CONSIGNE A:
Résumez en deux phrases le texte sur La Cité de la Victoire, s'il vous plaît.
CONSIGNE B:
Selon le texte sur La Cité de la Victoire, quelle solution la fondatrice trouve-t-elle pour guérir la multitude de son manque de réalité ?
CONSIGNE C:
Poursuivez le texte sur La Cité de la Victoire après sa dernière phrase.

TEXTE DONNÉ:

******************************

La condition humaine  se vit dans  le crime, l’injustice, les tragédies, mais grâce à ce refuge qu’est « La Cité de la Victoire »-fondée par une femme bénie des dieux et fées-  le bonheur et l’amour  peuvent -parfois- exister avec  la liberté,  l'art, l’égalité hommes-femmes, la bonté, etc. « Il était nécessaire, dit-elle, de faire quelque chose pour guérir la multitude de son manque de réalité. Sa solution : la fiction. Elle inventait pour eux leur vie, leur caste, leur religion, le nombre de frères et sœurs qu’ils avaient, les jeux auxquels ils avaient joué dans leur enfance et envoyait ces histoires chuchotées à travers les rues jusqu’aux oreilles qui avaient besoin de les entendre, écrivant ainsi le grand récit de la ville, créant son histoire après lui avoir donné la vie. Certaines de ses histoires provenaient de ce Kampili aujourd’hui disparu, des pères massacrés et des mères immolées par le feu, elle s’efforçait de faire revivre ce lieu ici même, ramenant les morts d’autrefois parmi les vivants récemment apparus ; mais les souvenirs ne suffisaient pas, il y avait trop de vies à animer, et l’imagination devait donc prendre le relais là où la mémoire faisait défaut » (Salman Rushdie/La cité de la Victoire/Actes Sud/2023). Toutes les promesses que  nous fait Kampa Kampana-,   le personnage de Rushdie-  seront tenues jusqu’à la prochaine guerre au fil des pages que nous lisons. Dans la vraie vie, forget it : le malheur et l’injustice règneront ici comme ailleurs. Salman Rushdie ne se plaint jamais,  grâce à l’éducation qu’il a reçue  et de ses parents- grands bourgeois intellectuels de Bombay-  et de son grand-père- qu’il aimait profondément- sage, tolérant, et musulman pratiquant. Malgré  sa forme luxuriante -voire exubérante- (sans oublier  les clins d’œil au lecteur)-  nous percevons  la tristesse profonde, inguérissable de l’auteur. Elle rappelle  la mélancolie de Sagan -ce vitrage qui la séparait  du monde- tristesse semblable à celles qu’éprouvent certains êtres ultra-sensibles ( Rushdie, donc, Sagan, bien sûr, Barthes)empêchant la joie à jamais.

******************************

DONNÉES FOURNIES:
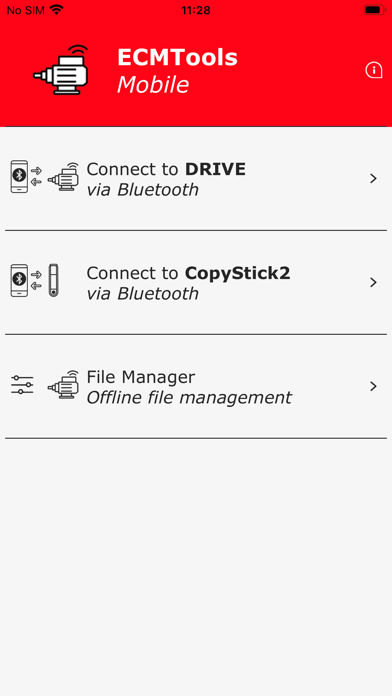Viewport: 392px width, 696px height.
Task: Click the transfer arrows icon in the CopyStick2 row
Action: (x=37, y=280)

******************************

RÉPONSE ATTENDUE A:
Dans le roman de Salman Rushdie, la ville fondée par une femme bénie des dieux et des fées est un refuge où le bonheur et l'amour peuvent parfois exister avec la liberté, l'art et l'égalité entre hommes et femmes, promesses tenues jusqu'à la prochaine guerre. Malgré la forme luxuriante du livre, on y perçoit la tristesse profonde et inguérissable de l'auteur, qui rappelle la mélancolie de Sagan.

RÉPONSE ATTENDUE B:
La fiction.

RÉPONSE ATTENDUE C:
On note la subtilité ironique à l’œuvre chez  Salman Rushdie : tout est possible frères humains, mais pas sur terre, pas dans la vraie vie…On admire le tour de force de l’auteur bâtissant  cette cathédrale de papier, sorte de « Recherche» orientale, pour révéler au lecteur en fin d’ouvrage que  l’humanité ne se peut corriger,  et encore moins changer. Il y aura toujours des trahisons, des complots, de la vulgarité, des épidémies, des guerres et révolutions, des assassinats, l’inégalité hommes-femmes perdurera, avec les prisons, la torture, et l’éternel chaos de ce temps. De quoi nourrir l’imaginaire de Rushdie tel qu’il apparait  au fil de son œuvre  extraordinairement riche et habitée des traditions fictionnelles de l’Orient Et de l’Occident.

La Cité de la Victoire est un chant d’amour pour la vie augmentée par l’art, chagrins compris. Fabuleux conteur, philosophe subtil et immense artiste  parmi les artistes contemporains, Salman Rushdie confronte l’irréel des imaginaires à la logique de la réalité. Ce que nous croyions est à revoir. Il nous faut penser autrement. La « victoire » et sa « cité » ne sont pas de ce monde :  il s’agit d’ une affabulation.  La « victoire » se  remporte par la couleur en peinture, la note en musique et par  le Verbe pour ce qui est de l’universel en littérature. Dans la vie, l’égalité des genres n’est  jamais acquise, pas plus que la justice et la liberté des opinions.  Salman Rushdie chérit « Cent ans de solitude » de Gabriel Garcia Marquez, une sorte de frère d’âme. Les mots  ont ceci de particulier  qu’ils peuvent triompher du couteau.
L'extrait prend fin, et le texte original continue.